"you may want to sleep better at night knowing that you could sell"
John Warrillow, writes this lifechanging story about Alex, a business owner who runs a boutique marketing agency. The marketing agency runs a business that takes care of everyone and everything from running adverts to creating logos and other solutions the clients could need. The book opens with the agency struggling for money despite curating a custom solution for all clients. Alex speaks to his business mentor Ted about what he should do with his business.
Ted explains that the challenge is that a lot of his current business structure actually is dependent on Alex and where he isn’t available, the business suffers. Ted also describes the lack of a positive cashflow as a challenge for service-based businesses. This makes the business unsellable. Ted tells him to build a SELLABLE BUSINESS. Ted gives him an advice on how he can transition his service-based business to a product-based business thus allowing him the chance to sell his company. And the way to do that is to streamline his services into a single product offering and sell that product only. This will also mean to stop offering custom solutions to all clients but to sell just the one product.
Alex decided to streamline to selling logos only as his only product offering. The business success is in the process of selling logos only. He built and taught his staff a 5-point process system that allows the staff sell and develop a logo without involving him in the process. This totally revolutionizes his business. Because of the new business structure, his involvement in the business operation drastically reduces and thus allowing him to grow the business by looking for ways to better improve the system and also make the business sellable.
In the end, he is able to sell his business but our lesson from it isn’t just to sell businesses but to build business that can scale and be sold.
How does this affect you as a fashion business owner?
From time immemorial, you have been taught that people give clothes to their tailors but think about this: there are thousands of high end and mid-range brands that even though they have an identifiable CEO, clients and customers do not need to interact with the CEO to have the best quality delivered.
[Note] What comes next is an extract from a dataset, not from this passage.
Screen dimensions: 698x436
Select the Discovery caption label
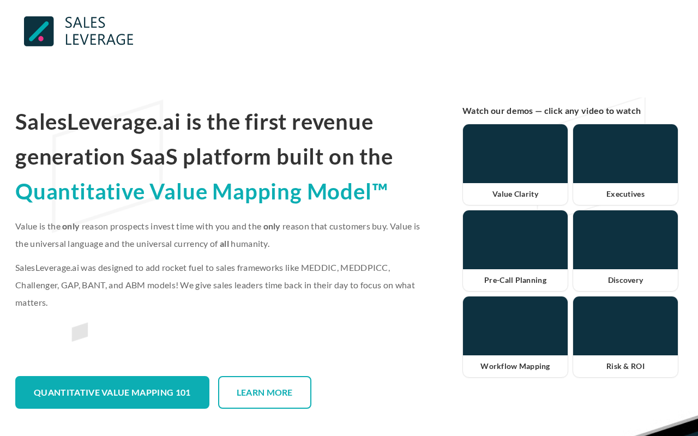click(x=625, y=280)
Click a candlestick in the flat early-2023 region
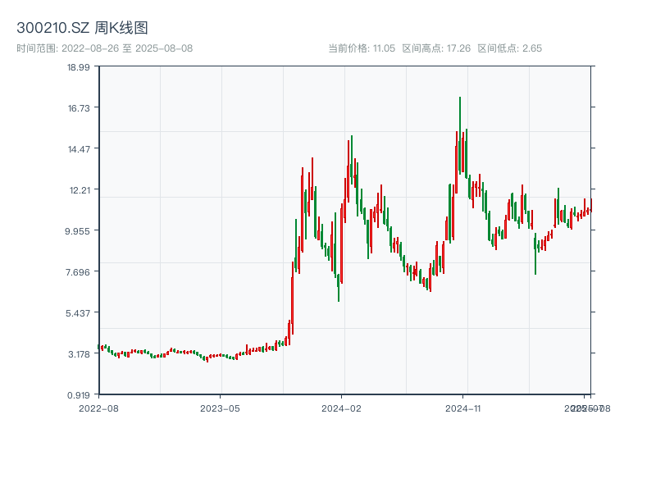The height and width of the screenshot is (492, 656). (x=221, y=357)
What do they do differently? They build to sell.
As we step into 2025, evaluate your business to identify redundancies and your best-selling service/product. Create a process that turns your best-selling service into a product that requires very little of your input before the product is delivered excellently. Hire people who can sell that service as a product. Empower your team to deliver the product with very little of your input. Write down how much you want to sell your business and how you want to arrive at that figure (you’ll need an accountant for that). Be discipled with the process.
You will need to understand that it will be tough at first but it is going to be worth it.
I will be hiring a full-time process-driven office manager to work as a customer success agent to ease the flow of work management. This will reduce the amount of in-person work I do and allow me focus on figuring out how to sell House of FAAW. What step will you be taking to implement the lesson from this book?